WRITTEN PROBLEM
In the passage about inventing the planet Cyan, how did the writer design the trees?

GIVEN PASSAGE
I built up Cyan from the taxonomic level. If I had hadn’t been showing the planet through the eyes of a team of scientists, I would never have started out there.

It had to be weird but recognizable — that’s the key to all science fiction invention. It also required restraint. You can only explain so much to your reader without losing them, and beyond a certain point, your backstory is wasted effort.

I took grasses and weeds for granted. I gave my trees multiple trunks bound together, like a strangler fig without its victim. For something like insects, I made Chitropods – chitro sounds like chitin, and pod means foot, so the reader can be expected to infer an exoskeleton. Continuing the idea of inference, if we call the flying creatures who eat the chitropods pouchbats, the reader will draw a better picture in his mind that we could on paper.

EXTRACTED RECORDS
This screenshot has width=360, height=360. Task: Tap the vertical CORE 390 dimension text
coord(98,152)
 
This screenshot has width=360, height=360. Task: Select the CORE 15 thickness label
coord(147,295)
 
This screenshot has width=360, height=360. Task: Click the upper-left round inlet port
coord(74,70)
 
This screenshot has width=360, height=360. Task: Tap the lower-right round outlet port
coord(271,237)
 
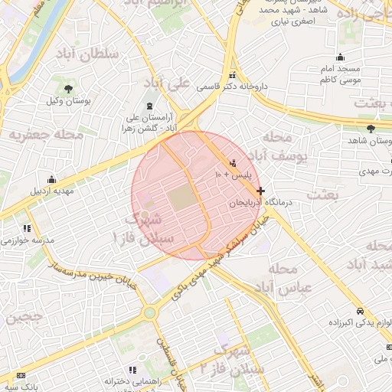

OUTPUT BELOW
They have multiple trunks bound together, like a strangler fig without its victim.